Contre les dangers de guerre de l'impérialisme...

 

Peut-on s'allier avec le diable ?

 

Annie Lacroix-Riz

et Domenico Losurdo

répondent

 

Transmis par Marie-Ange Patrizio

 

Chers amis,

Voltaire a publié hier (2 septembre) un article de Marine Le Pen, présidente du Front national :http://www.voltairenet.org/article180037.html

Vous qui avez publié dans Voltaire, n'avez-vous rien à dire à cela ?

Il serait peut-être bon de rappeler à Voltaire Franceii que :

1. les ennemis de mes ennemis ne sont pas forcément mes amis

2. Le Pen et son parti sont-ils "républicains" ?

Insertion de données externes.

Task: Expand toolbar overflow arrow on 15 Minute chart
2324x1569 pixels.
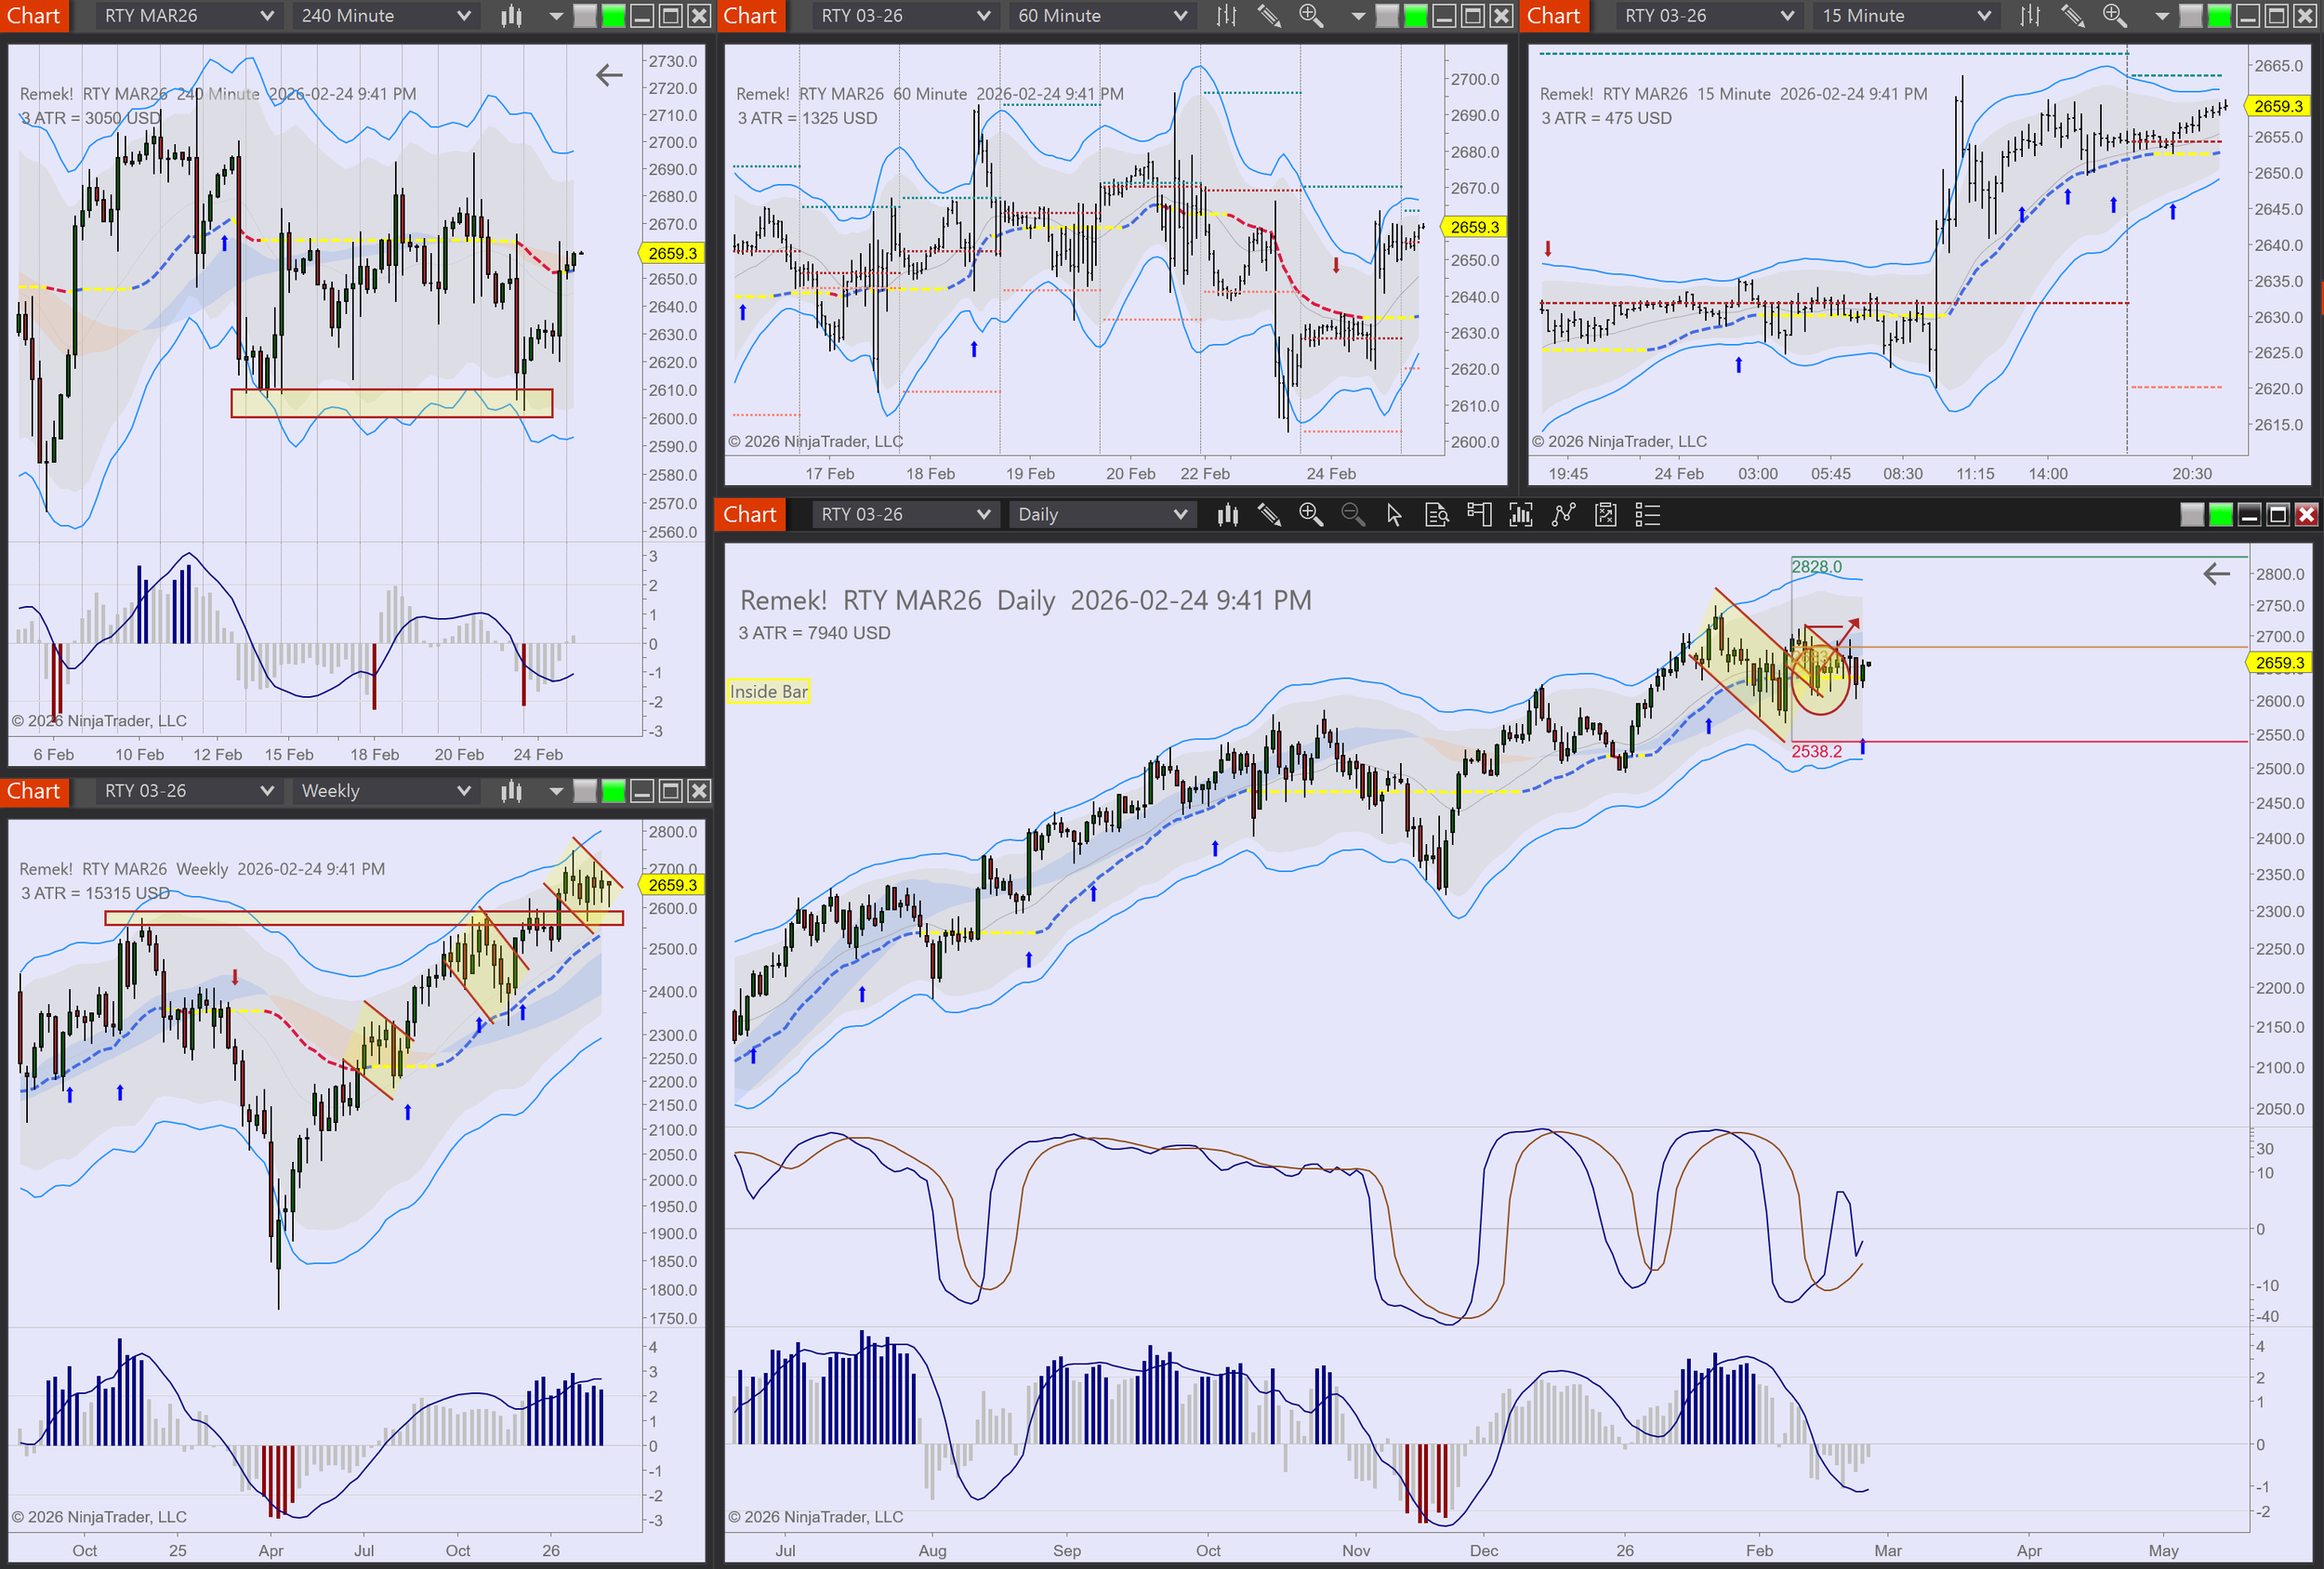Action: [x=2161, y=16]
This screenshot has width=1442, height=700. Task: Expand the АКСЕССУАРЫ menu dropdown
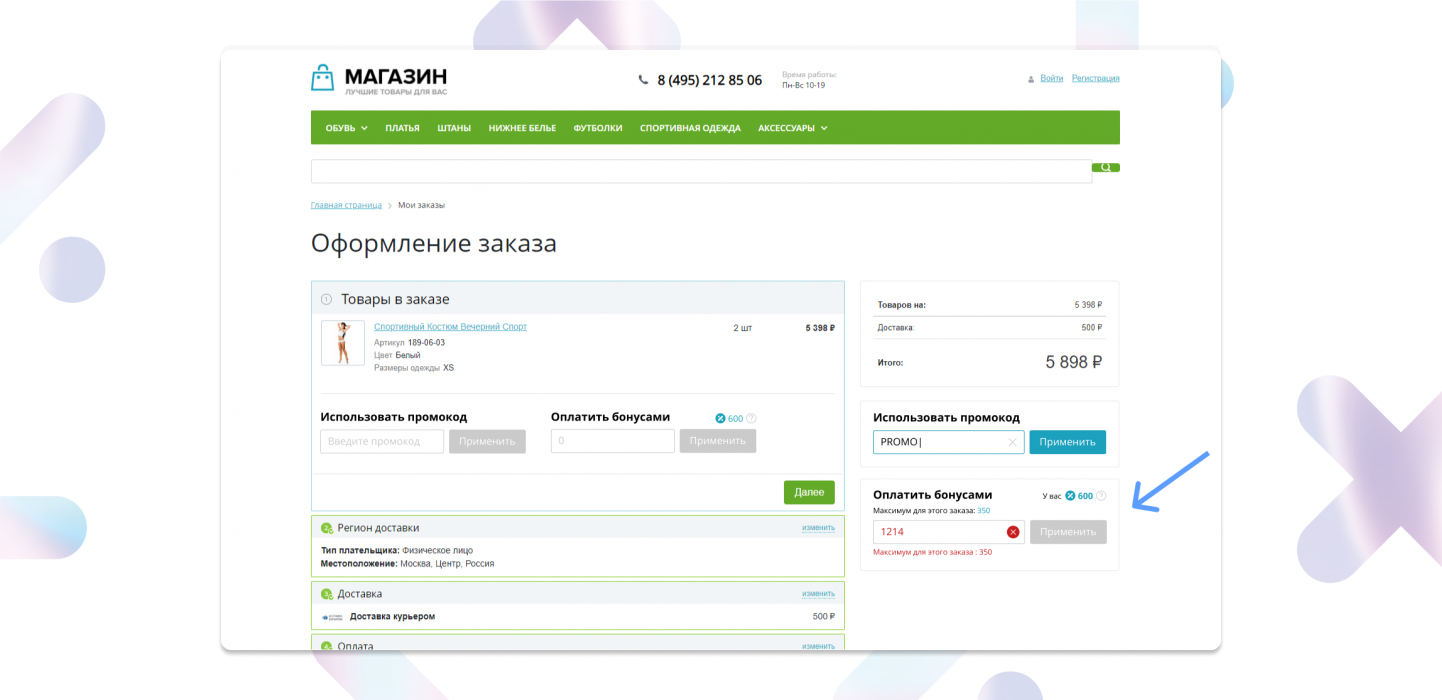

3. Voltaire France dit : "

Réseau Voltaire France enfin rejette toutes discriminations raciales et religieuses, et se refuse à désigner des boucs émissaires qu’il soient traditionnels (juifs, francs-maçons, immigrés) ou nouvellement mis en avant par les médias (musulmans, russes, « rouges-bruns », « conspirationnistes »). " Aucune contradiction avec le fait de publier un article de la Le Pen ?

Lilian Truchon,

3 septembre 2013.

 

REPONSE D'ANNIE LACROIX-RIZ

3 septembre 2013

Cher Lilian,

Je ne suis pas engagée, sur le plan politique, auprès du Réseau Voltaire, pour lequel j’ai écrit naguère tel article historique sur le Vatican auquel je n’ai rien à retrancher.

Que, d’une part, ledit Réseau publie tel discours de Marine Le Pen, actuellement opposée à la guerre contre la Syrie, relève d’un choix éditorial logique, pratiqué à l'égard de tous les opposants à cette nouvelle mouture de la politique de la canonnière au service des grands  groupes pétroliers et gaziers. Que, d’autre part, l’extrême droite, d’ordinaire parti de l’étranger, use tactiquement d’analyses pertinentes de politique étrangère, relève également sa responsabilité. Quand elle dit blanc et que ce qu’elle décrit est blanc, je n’ai pas vocation à le déclarer noir, et inversement.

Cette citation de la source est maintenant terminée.